What is being asked: Rewrite the data from the line containing "Click the Cellular signal strength icon" through the line containing "point(531,36)", replacing every "computer-use agent" with "GUI agent" and leaving everything else untouched.
━━━ Record excerpts
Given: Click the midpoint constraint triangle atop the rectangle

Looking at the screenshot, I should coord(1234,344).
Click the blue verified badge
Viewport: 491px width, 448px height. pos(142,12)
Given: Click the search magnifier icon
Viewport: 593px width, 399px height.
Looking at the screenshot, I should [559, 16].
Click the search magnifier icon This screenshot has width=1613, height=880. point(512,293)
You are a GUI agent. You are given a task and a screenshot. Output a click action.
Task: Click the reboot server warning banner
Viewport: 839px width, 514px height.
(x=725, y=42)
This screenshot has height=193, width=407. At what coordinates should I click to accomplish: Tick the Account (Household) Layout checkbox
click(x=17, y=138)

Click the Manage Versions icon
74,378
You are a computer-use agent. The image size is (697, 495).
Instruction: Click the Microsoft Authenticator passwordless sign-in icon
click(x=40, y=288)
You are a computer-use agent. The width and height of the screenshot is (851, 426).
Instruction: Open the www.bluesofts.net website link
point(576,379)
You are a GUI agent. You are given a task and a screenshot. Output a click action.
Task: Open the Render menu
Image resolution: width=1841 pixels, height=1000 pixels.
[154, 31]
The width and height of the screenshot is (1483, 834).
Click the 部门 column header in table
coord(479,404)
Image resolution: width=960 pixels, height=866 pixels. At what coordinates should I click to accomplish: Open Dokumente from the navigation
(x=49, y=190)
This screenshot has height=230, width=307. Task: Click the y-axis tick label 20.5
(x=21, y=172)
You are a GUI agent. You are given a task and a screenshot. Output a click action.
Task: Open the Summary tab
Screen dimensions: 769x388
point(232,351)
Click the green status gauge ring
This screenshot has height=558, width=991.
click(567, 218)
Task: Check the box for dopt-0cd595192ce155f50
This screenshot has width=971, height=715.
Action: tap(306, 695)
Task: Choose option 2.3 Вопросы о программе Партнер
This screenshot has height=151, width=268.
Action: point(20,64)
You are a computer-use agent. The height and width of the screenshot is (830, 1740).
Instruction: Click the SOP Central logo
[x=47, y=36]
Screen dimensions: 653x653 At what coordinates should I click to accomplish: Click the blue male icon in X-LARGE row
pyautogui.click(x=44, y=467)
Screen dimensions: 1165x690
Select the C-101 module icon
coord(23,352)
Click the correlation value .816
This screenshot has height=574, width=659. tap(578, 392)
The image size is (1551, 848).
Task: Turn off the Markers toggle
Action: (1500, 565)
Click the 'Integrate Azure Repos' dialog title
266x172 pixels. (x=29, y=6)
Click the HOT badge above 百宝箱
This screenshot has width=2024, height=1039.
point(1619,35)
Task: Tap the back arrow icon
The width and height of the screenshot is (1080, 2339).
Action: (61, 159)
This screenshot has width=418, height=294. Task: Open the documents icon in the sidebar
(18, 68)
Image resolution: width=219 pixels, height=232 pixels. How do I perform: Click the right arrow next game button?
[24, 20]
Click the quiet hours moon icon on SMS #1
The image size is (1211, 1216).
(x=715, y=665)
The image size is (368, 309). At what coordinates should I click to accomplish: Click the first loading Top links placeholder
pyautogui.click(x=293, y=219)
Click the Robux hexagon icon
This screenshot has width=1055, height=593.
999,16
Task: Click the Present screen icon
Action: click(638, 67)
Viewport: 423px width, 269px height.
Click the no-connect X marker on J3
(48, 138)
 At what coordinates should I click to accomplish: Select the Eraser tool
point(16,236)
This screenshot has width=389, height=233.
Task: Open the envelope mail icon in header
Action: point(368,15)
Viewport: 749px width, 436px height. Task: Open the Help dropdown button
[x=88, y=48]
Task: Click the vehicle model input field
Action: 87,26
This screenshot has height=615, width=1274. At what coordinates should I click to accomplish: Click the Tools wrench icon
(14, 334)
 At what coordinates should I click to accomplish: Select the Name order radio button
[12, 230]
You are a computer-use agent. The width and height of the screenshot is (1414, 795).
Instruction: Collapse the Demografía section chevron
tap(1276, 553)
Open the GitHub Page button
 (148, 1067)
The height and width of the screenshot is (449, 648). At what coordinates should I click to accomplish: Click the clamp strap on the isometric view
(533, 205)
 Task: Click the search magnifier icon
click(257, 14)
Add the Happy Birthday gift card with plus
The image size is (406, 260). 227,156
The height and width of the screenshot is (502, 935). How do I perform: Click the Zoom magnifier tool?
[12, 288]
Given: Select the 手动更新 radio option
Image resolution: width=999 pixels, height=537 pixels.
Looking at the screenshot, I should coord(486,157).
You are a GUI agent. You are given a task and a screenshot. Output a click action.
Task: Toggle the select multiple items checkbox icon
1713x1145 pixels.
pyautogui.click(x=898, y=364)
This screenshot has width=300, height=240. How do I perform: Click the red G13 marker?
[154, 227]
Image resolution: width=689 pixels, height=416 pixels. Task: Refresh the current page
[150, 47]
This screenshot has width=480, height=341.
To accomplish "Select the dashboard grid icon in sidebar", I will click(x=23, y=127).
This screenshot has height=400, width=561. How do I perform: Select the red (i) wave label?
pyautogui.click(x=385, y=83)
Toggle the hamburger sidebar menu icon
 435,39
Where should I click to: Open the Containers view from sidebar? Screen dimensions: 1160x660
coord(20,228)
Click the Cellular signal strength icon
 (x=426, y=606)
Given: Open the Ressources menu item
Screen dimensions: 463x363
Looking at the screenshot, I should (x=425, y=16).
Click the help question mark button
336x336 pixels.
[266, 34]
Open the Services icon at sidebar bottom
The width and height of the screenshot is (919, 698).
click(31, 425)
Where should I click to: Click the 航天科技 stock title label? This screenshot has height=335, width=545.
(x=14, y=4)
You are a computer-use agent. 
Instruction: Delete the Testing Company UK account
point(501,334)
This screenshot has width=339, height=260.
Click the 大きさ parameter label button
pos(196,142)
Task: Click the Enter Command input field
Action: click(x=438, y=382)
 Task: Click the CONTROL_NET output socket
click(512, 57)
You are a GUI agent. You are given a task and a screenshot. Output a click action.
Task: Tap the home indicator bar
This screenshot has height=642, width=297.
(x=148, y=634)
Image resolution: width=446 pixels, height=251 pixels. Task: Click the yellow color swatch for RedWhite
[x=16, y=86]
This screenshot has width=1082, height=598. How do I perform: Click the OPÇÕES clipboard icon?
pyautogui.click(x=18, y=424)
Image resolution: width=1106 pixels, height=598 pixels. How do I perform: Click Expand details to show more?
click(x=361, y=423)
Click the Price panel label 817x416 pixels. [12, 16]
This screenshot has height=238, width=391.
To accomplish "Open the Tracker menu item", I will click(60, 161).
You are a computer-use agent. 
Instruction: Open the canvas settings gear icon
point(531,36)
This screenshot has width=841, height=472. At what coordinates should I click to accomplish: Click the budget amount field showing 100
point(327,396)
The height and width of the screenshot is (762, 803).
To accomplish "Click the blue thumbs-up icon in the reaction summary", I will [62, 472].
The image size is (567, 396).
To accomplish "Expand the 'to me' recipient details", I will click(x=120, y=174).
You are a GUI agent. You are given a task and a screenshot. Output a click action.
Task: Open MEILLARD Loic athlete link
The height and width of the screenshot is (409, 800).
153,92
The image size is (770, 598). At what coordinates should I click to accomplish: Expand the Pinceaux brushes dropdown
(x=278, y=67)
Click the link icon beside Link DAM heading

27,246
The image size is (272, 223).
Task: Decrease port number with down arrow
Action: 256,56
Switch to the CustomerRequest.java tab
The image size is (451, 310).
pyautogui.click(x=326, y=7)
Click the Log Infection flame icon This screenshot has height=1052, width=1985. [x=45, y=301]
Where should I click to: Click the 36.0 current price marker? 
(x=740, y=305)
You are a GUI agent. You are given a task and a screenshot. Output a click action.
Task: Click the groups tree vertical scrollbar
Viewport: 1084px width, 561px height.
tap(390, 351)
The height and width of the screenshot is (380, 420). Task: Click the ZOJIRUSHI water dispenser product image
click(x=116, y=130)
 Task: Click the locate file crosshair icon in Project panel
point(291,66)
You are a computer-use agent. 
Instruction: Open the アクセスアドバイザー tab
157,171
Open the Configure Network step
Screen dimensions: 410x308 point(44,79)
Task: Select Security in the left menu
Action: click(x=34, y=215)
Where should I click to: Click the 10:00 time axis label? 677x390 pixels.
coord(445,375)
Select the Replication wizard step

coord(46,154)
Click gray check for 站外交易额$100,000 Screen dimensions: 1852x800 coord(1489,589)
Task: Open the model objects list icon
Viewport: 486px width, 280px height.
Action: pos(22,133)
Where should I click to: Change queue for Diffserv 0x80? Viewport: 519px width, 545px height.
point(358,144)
━━━━━━
Complete answer:
Click the Cellular signal strength icon
 (x=426, y=606)
Given: Open the Ressources menu item
Screen dimensions: 463x363
Looking at the screenshot, I should (x=425, y=16).
Click the help question mark button
336x336 pixels.
[266, 34]
Open the Services icon at sidebar bottom
The width and height of the screenshot is (919, 698).
click(31, 425)
Where should I click to: Click the 航天科技 stock title label? This screenshot has height=335, width=545.
(x=14, y=4)
You are a GUI agent. 
Instruction: Delete the Testing Company UK account
point(501,334)
This screenshot has width=339, height=260.
Click the 大きさ parameter label button
pos(196,142)
Task: Click the Enter Command input field
Action: click(x=438, y=382)
 Task: Click the CONTROL_NET output socket
click(512, 57)
You are a GUI agent. You are given a task and a screenshot. Output a click action.
Task: Tap the home indicator bar
This screenshot has height=642, width=297.
(x=148, y=634)
Image resolution: width=446 pixels, height=251 pixels. Task: Click the yellow color swatch for RedWhite
[x=16, y=86]
This screenshot has width=1082, height=598. How do I perform: Click the OPÇÕES clipboard icon?
pyautogui.click(x=18, y=424)
Image resolution: width=1106 pixels, height=598 pixels. How do I perform: Click Expand details to show more?
click(x=361, y=423)
Click the Price panel label 817x416 pixels. [12, 16]
This screenshot has height=238, width=391.
To accomplish "Open the Tracker menu item", I will click(60, 161).
You are a GUI agent. 
Instruction: Open the canvas settings gear icon
point(531,36)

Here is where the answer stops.